After nearly two decades focusing on Bozeman's cultural scene, Erlenbush decided to try something new and quite different: health care. She took a seat on the hospital board in 1998, serving there until just this year.

“At the time I was going onto that board, I kept wondering if I would have the same passion for health care that I did for the performing arts,” she recalls.

She did. Although at that point when she started Erlenbush says her family “had not been touched by serious illness,” she and husband Orville began thinking seriously about how they could best support health care in Bozeman. They decided on an endowment.

“We established an endowment named after our family for wellness,” she explains. “We thought if we could help people with preventative checks and help people be diagnosed early, maybe other families could be as lucky as ours. Many cancers can be fully cured with early detection.”

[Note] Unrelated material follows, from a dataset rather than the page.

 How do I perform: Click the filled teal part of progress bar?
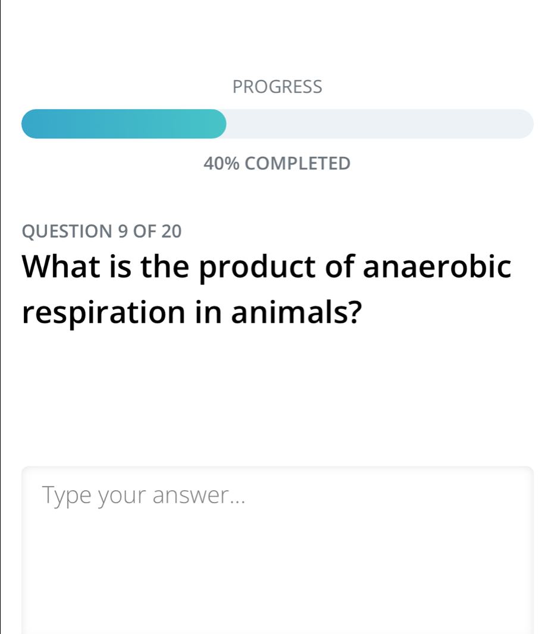(124, 124)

Not long after, Erlenbush's own mother was diagnosed with colon cancer. Five years later, she is a survivor of the disease and living proof of the power of early diagnosis.

“What I've realized is that everyone is touched,” she says of supporting the hospital. “To me, it's almost like asking how many legs on a stool you need to have a healthy community. Everyone in their lifetime will have to deal with health care.”

John Nordwick is the president and CEO of Bozeman Deaconess Hospital. He says that Erlenbush's contributions to the board were numerous and important.

“Her sense of business strategy and ability to see the big picture is unique,” Nordwick says. “She is always looking for a new and better way to do things, constantly looking to improve.”

Following her service on the hospital board, Erlenbush has remained involved at Bozeman's community hospital, assisting the Bozeman Deaconess Foundation in its work. The Foundation's Gill describes the organization as “very fortunate” to have Erlenbush's support, not just now but also during her board service with the hospital.

“She helped grow the foundation over the last 10 years, and she was instrumental in helping us connect out with leaders of the community and build relationships with people who really cared about the mission of healthcare,” Gill says.

KEEPING THE FAITH

While still deeply involved with improving health care and supporting the performing arts, Erlenbush has also remained committed to her faith, which she says propels her toward giving back.

A member of Hope Lutheran Church—as it happens, the same house of worship attended by two previous Citizen's Award winners, Joe Billion and John Murdoch—Erlenbush has been involved in the church's capital campaign to build a new facility and also sings in a contemporary Christian quartet called Living Hope. They are in the process right now of finishing a CD.

More than music, Erlenbush says that her faith provides her with ready motivation to contribute to the community and the larger world. “If I understand that the blessings that I receive are not directly related to my intellect or my timing—they only prove that I've been blessed—I need to recognize that and need to try to do whatever I can to make other people's lives better.”

All the while, she is quick to point out that her contributions have not been hers alone.

“This is a community of some very, very humble people who quietly serve behind the scenes,” Erlenbush says. “It never really is just one person. It's the family, it's the company, and it's the community.”

Erlenbush's own company and its associates and staff have a nearly 25-year-old Christmas fund that provides discretionary funds to people and organizations in need as well as supporting the local arm of the national Muscular Dystrophy Association, an ERA-wide relationship. ERA also maintains a downtown business presence that doubles as a community office for cultural groups without Main Street office space.

It's all part of Erlenbush's emphasis on contributing to those pillars of the community that she sees as key to Bozeman's current and future success and development—cultural organizations, health care, and Montana State University. “I try to choose organizations that are good for the community and, quite frankly, make Bozeman a great place to live,” she explains.

As for Robyn Erlenbush, she says she can't imagine living anywhere else—a belief that, as it turns out, is pretty lucky for Bozeman.

Nicole Rosenleaf Ritter is the managing editor of Business to Business and At Home.